■ Task instructions ■
In the post on video conferencing below:
(a) Which two communication tools does it call the unsung heroes of reconnecting employees?
(b) Whose virtual EMEA CoP meeting did the team join?
(c) Which stages follow acceptance and experimentation in the Shaping Change process?

By Penketh Group Insights Team
6th October 2020
Back in March, as the beginning of the COVID pandemic unfurled, we published a blog post outlining the benefits of video conferencing during the Coronavirus climate. Little did we know that everything we said then would still be ringing so true more than six months later. Since our original article, the working world as we knew it has changed and now video conferencing and media conference technology has become more essential than ever in connecting the modern workforce, today and beyond.
Communication tools such as Zoom and Microsoft Teams have become the unsung heroes of reconnecting employees when they’ve been forced to become physically dispersed. There’s no denying the role that technology like this has played in generating an immediate response and adapting rapidly.
However, in order to cultivate working environments which encourage true collaboration and ongoing communication, we can’t rely on Zoom and Teams forever. Employees are going to need more sophisticated video conferencing resource going forward and now might just be the best time to invest.
Shaping Change: Shock, denial, awareness, experimentation, knowledge & integration
Earlier this week, we joined Steelcase‘s virtual EMEA CoP meeting and heard some valuable insight from one of our longstanding suppliers, Sven Furniture. Sven discussed the Shaping Change process, whereby we have now moved through the shock, denial and awareness stages of the COVID pandemic and are now working our way through acceptance and experimentation.
The Shaping Change process suggests that during this acceptance and experimentation period, people are actually most susceptible to trying new things and opening their minds up to change.
Knowledge and integration are the stages which follow on from acceptance and experimentation, where employees will be using the information and experience they are now gathering to inform patterns and behaviours which will then be integrated into their ‘new normal’.

■ Raw data ■
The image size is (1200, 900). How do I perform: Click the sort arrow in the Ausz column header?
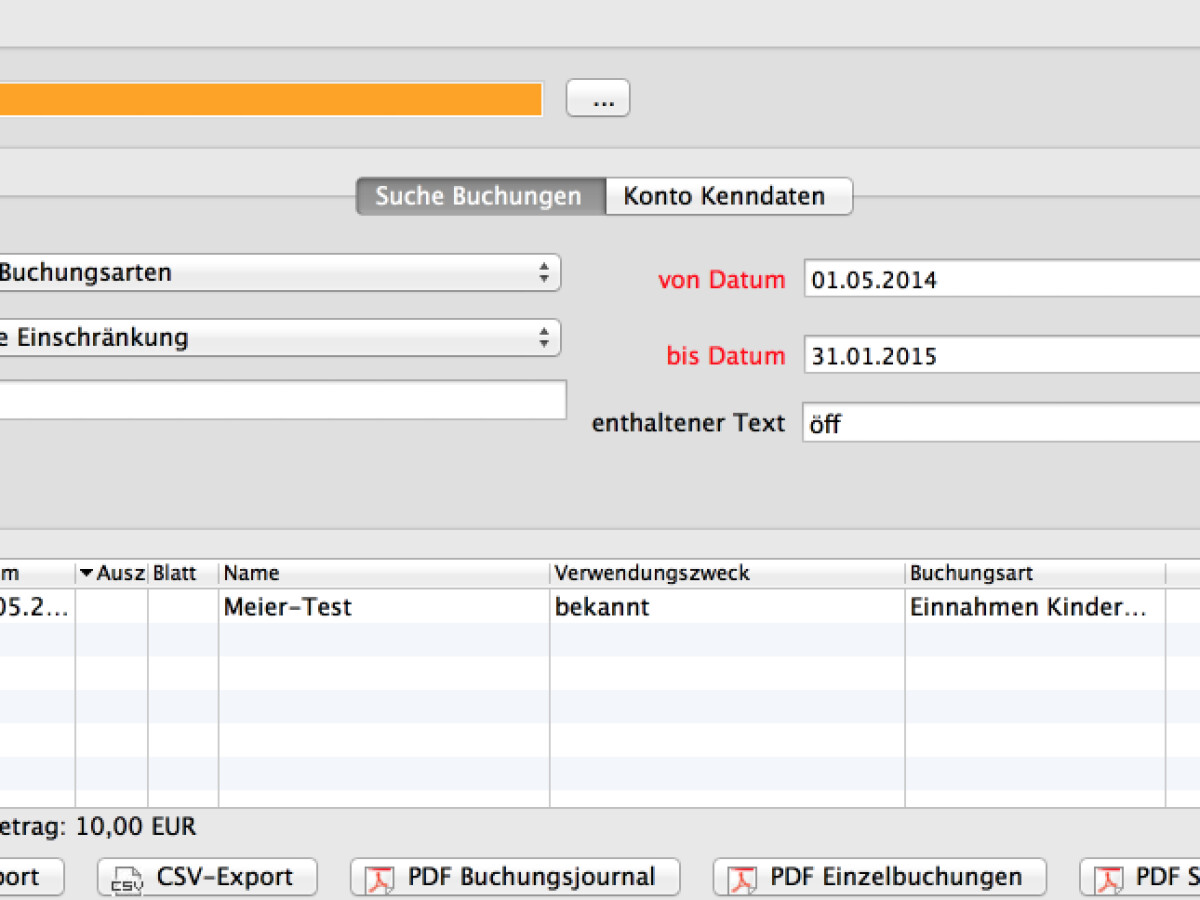coord(88,573)
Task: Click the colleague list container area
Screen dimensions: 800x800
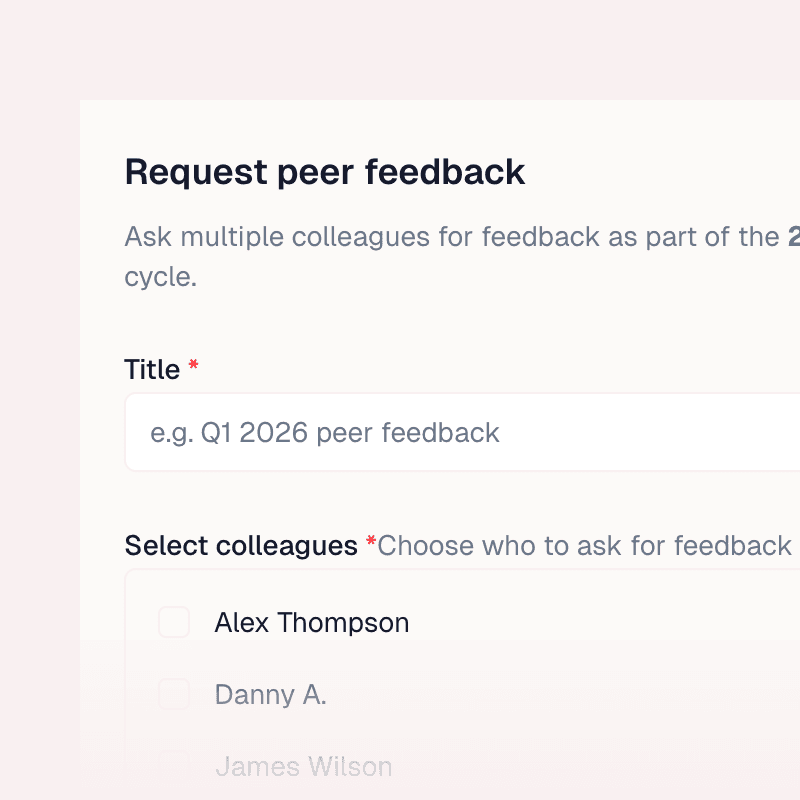Action: coord(600,660)
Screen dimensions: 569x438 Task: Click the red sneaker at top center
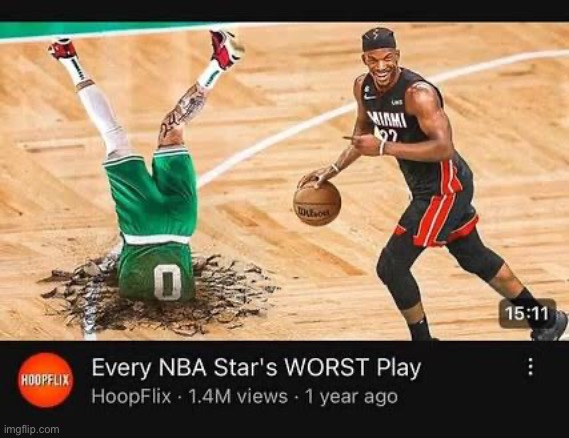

■ Exercise answer ■
(a) Zoom and Microsoft Teams
(b) Steelcase's
(c) Knowledge and integration